Ecco, quando c’è un canale sospeso sulla testa dei bambini e dei ragazzi che porta dall’operato delle maestre e dei professori alla famiglia, un canale sospeso che non passa attraverso i bambini e i ragazzi ma li scavalca completamente, a me sembra che non ci possa essere nessuna scuola con cui dialogare, ma posizioni che nel mettersi in relazione acuiscono la propria implicita distanza, poiché non è il dialogo in sé l’obiettivo della relazione tra scuola e famiglia, l’obiettivo è la crescita felice dei bambini e dei ragazzi che le famiglie affidano alla scuola.

Se una maestra dice che Viola non potrà mai essere brillante, significa che ogni giorno quella maestra instaura con Viola una relazione al ribasso in cui da Viola non si aspetterà mai nulla di brillante.

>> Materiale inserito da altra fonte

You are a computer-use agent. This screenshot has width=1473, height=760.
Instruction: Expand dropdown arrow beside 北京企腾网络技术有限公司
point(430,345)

Ma Viola magari è capace di giocare. Magari la sua dolcezza è contagiosa. Magari ha gli occhi che brillano, Viola, e non per cadere nel sentimentalismo (che sopra ogni cosa bisogna fuggire in educazione), ma per dire che qualcosa di brillante, Viola, come ognuno di noi, ce l’ha sicuramente.

Sennò non è che ha sbagliato Viola a non essere svelta, e non è che ha sbagliato la madre di Viola, novella counselor, a scegliere la strategia relazionale con la maestra, no, per parte mia, più semplicemente, se la maestra è una che, sentendosi offesa, potrebbe avere un atteggiamento ostile nei confronti di una bambina, se la maestra è una a cui bisogna dare consigli educativi per incoraggiare una bambina, se la maestra è una che potrebbe, da insicura, chiudersi a riccio, ecco, questa maestra, incapace di svolgere la propria funzione, ha solo sbagliato mestiere e un discorso del genere, inclusivo di tutte queste possibilità di reazione di fatto legittimate, è proprio un discorso da non fare.

 

[Immagine di copertina tratta dal quaderno di scuola di una bambina di otto anni.]